CHALLENGE 1: Give every issue identifier in square brackets that appears in the release notes below.

═══ PASSAGE TO READ

Aerospike Connect for Spark Release Notes

  • 3.2.0
    Release Date: November 15, 2021
    • Supported until February 14, 2023.
    • Tested with Apache Spark 3.0.3, Scala 2.12.11 & Python 3.7.
    • Minimum supported Aerospike Server version 5.0.

    New Features

    • [CONNECTOR-131] - Expression pushdown support in the Spark Connector.
    • [CONNECTOR-210] - Limit the write rate from Spark to Aerospike.
    • [CONNECTOR-260] - Create DataFrame API for AeroJoin functionality aerolookup.

    Improvements

    • This library is an uber shaded jar.
    • Update Client version to 5.1.8.

    Bug Fixes

    • [CONNECTOR-305] - Create one client instance per spark partition.

    Known Issues

    • This connector release shades all internal libraries. Please update application build files accordingly.
    • Spark connector stores spark DateType and TimestampType as long. In aeroJoin API calls convert aforementioned types to Longtype.

══════
═══ RECORDS SUPPLIED

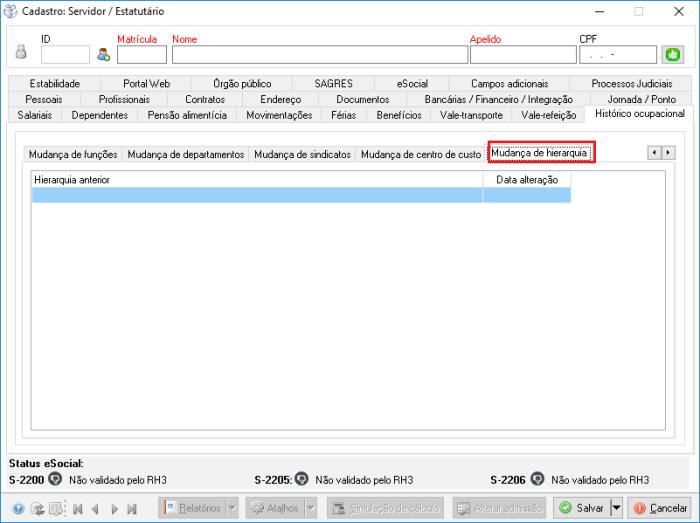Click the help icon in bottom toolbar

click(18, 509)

══════
═══ RECORDS SUPPLIED

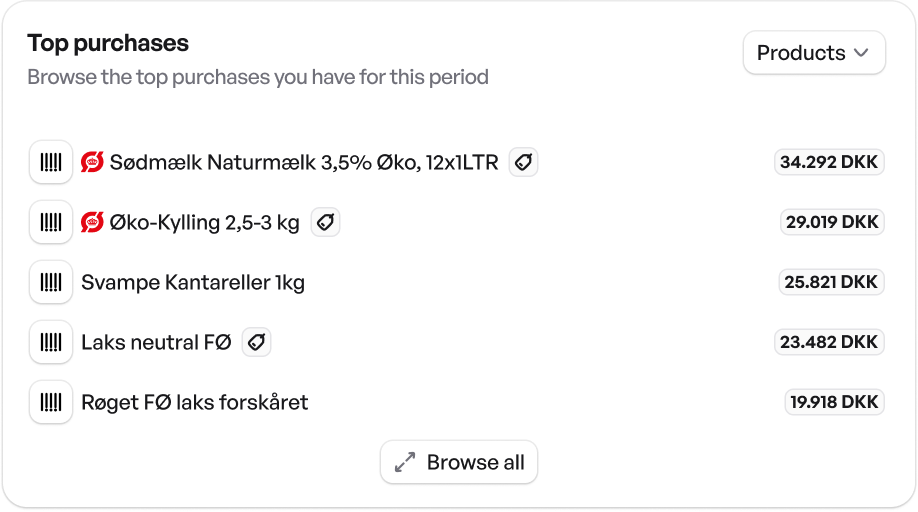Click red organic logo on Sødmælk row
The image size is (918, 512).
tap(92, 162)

══════

CHALLENGE 2: Copy the records above verbatim, beginning at the line that contains "Click red organic logo on Sødmælk row" and stopping after the line that contains "tap(92, 162)". Leave out the pictures.

COMPLETE OUTPUT 1:
CONNECTOR-131
CONNECTOR-210
CONNECTOR-260
CONNECTOR-305

COMPLETE OUTPUT 2:
Click red organic logo on Sødmælk row
The image size is (918, 512).
tap(92, 162)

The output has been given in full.